Een jaar later financierde de gemeente de christelijke organisatie Het Scharlaken Koord om een uitstapproject te organiseren. Het Scharlaken Koord beloofde dat er 25 vrouwen zouden gaan meedoen aan het uitstapprogramma, waarvan 15 het vol zouden gaan houden. Maar liefst tien van de 27 zou een baan vinden waarin ze minimaal zes maanden aan het werk konden, of een eigen bedrijf beginnen of een fulltime opleiding volgen. Dit noemde men een ‘nieuw perspectief hebben gevonden’.

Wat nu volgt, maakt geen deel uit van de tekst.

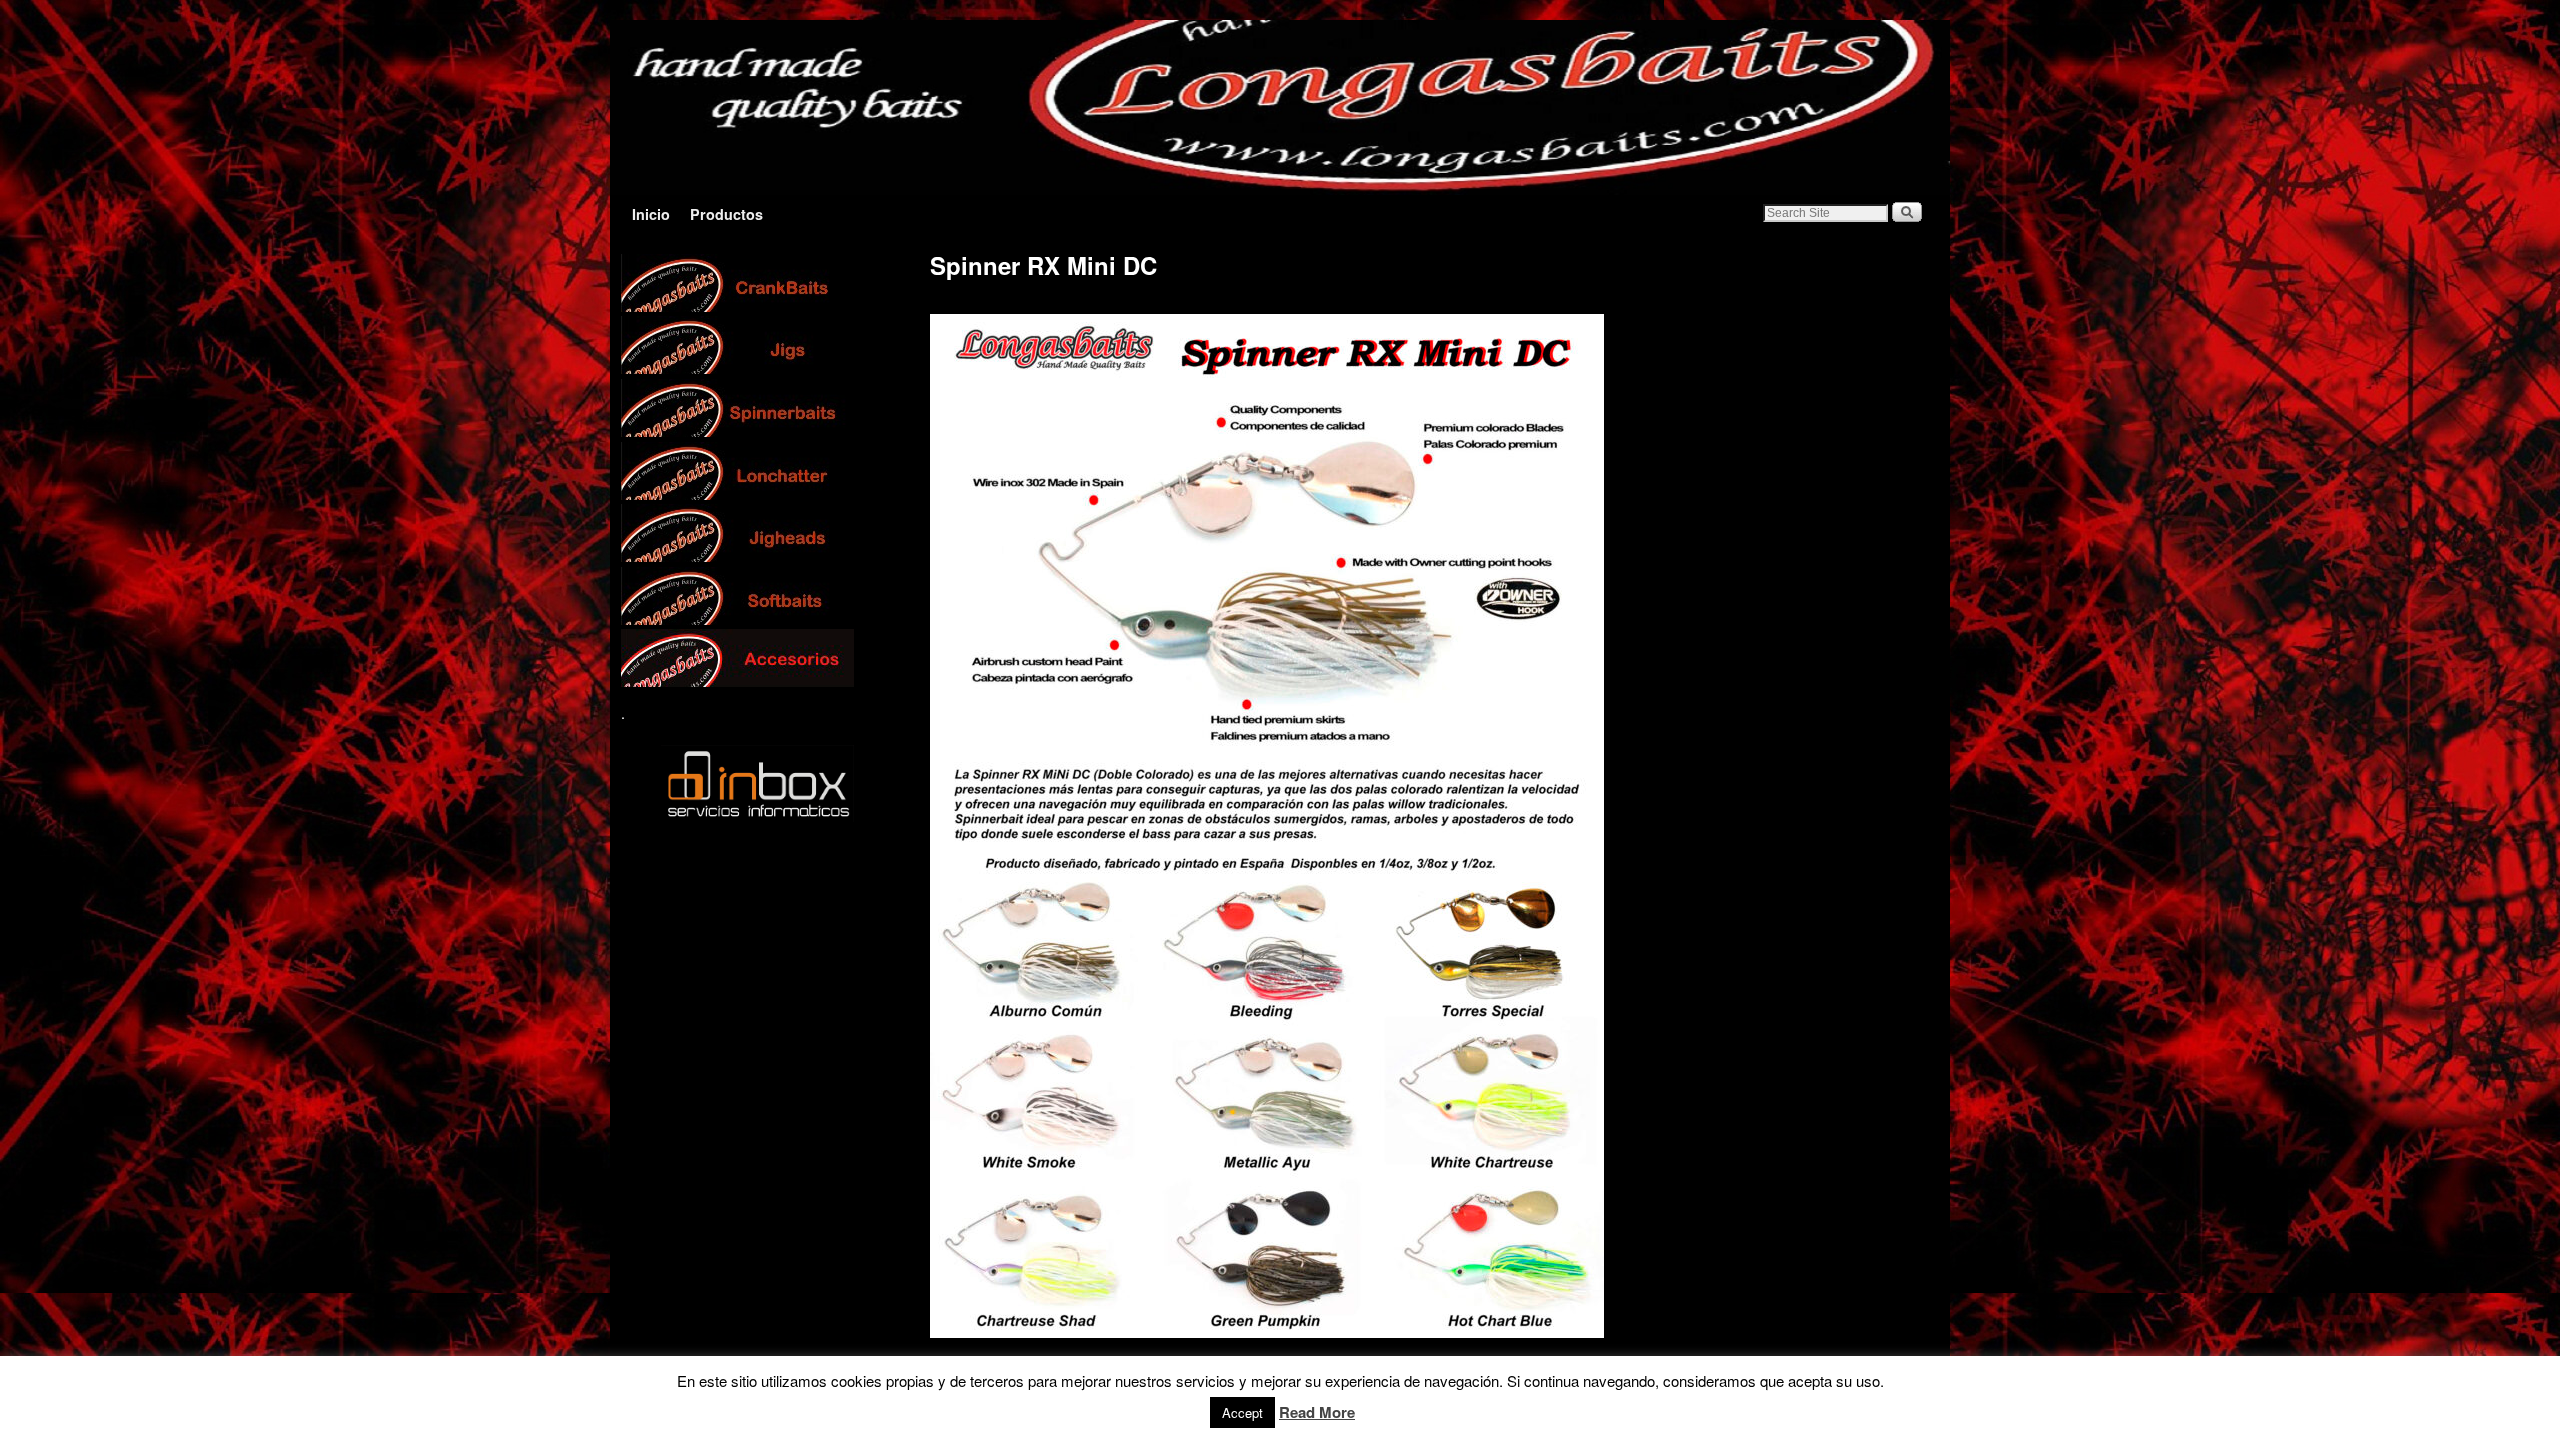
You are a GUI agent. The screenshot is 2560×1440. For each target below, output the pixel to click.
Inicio (651, 214)
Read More (1317, 1412)
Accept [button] (1242, 1412)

In 2011 bleek dat slechts één voormalige sekswerker aan de norm voldeed een nieuw perspectief  te hebben gevonden. Zes anderen waren gestopt en hadden een uitkering. Aan het bureau Partners en Propper werd gevraagd het uitstapproject te evalueren. In hun  rapport staat letterlijk:

Zowel binnen het prostitutiebeleid als het uitstapprogramma zien we dat de gemeente nog onvoldoende zicht heeft op de doelgroep en de problematiek. De gemeente heeft weinig onderzoeken geraadpleegd en te weinig gebruik gemaakt van de kennis van andere maatschappelijke partners [i]

Met andere woorden, het bureau beschrijft hier een gevalletje feitenresistentie. Het is niet zeker of dit bureau het rapport van De Rode Draad heeft gezien, maar dat bevatte meer dan alleen informatie over hoeveel sekswerkers wilden stoppen.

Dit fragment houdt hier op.